++++ THE RECORDS ++++

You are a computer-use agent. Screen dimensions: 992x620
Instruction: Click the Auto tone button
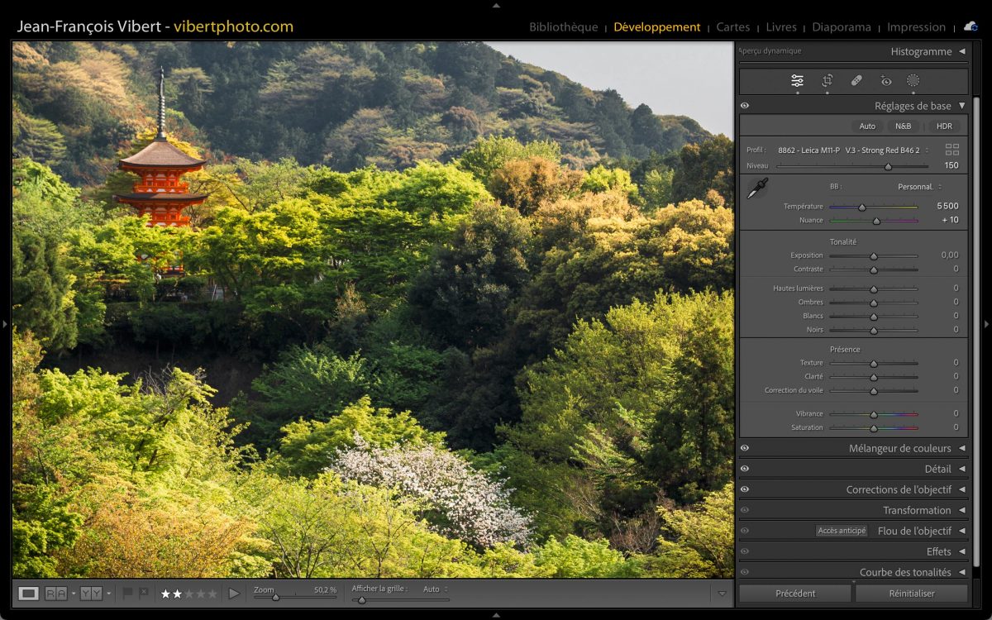867,126
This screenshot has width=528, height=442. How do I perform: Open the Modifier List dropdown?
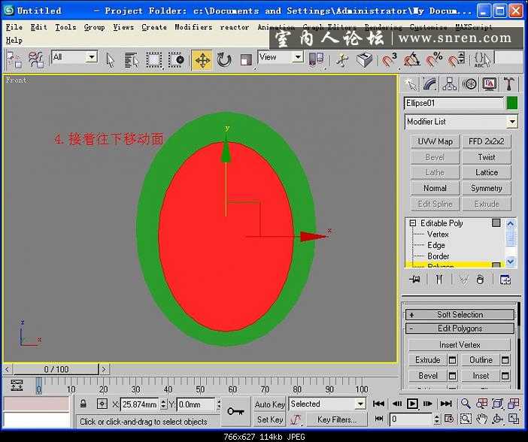pyautogui.click(x=461, y=122)

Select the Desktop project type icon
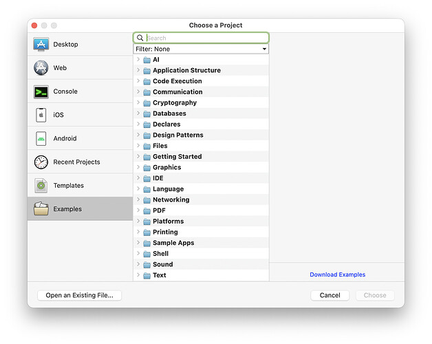[41, 45]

++++

Retype the records verbatim, but not their images.

You are a computer-use agent. Screen dimensions: 992x620
Instruction: Click the Auto tone button
867,126
This screenshot has width=528, height=442. How do I perform: Open the Modifier List dropdown?
pyautogui.click(x=461, y=122)

Select the Desktop project type icon
[41, 45]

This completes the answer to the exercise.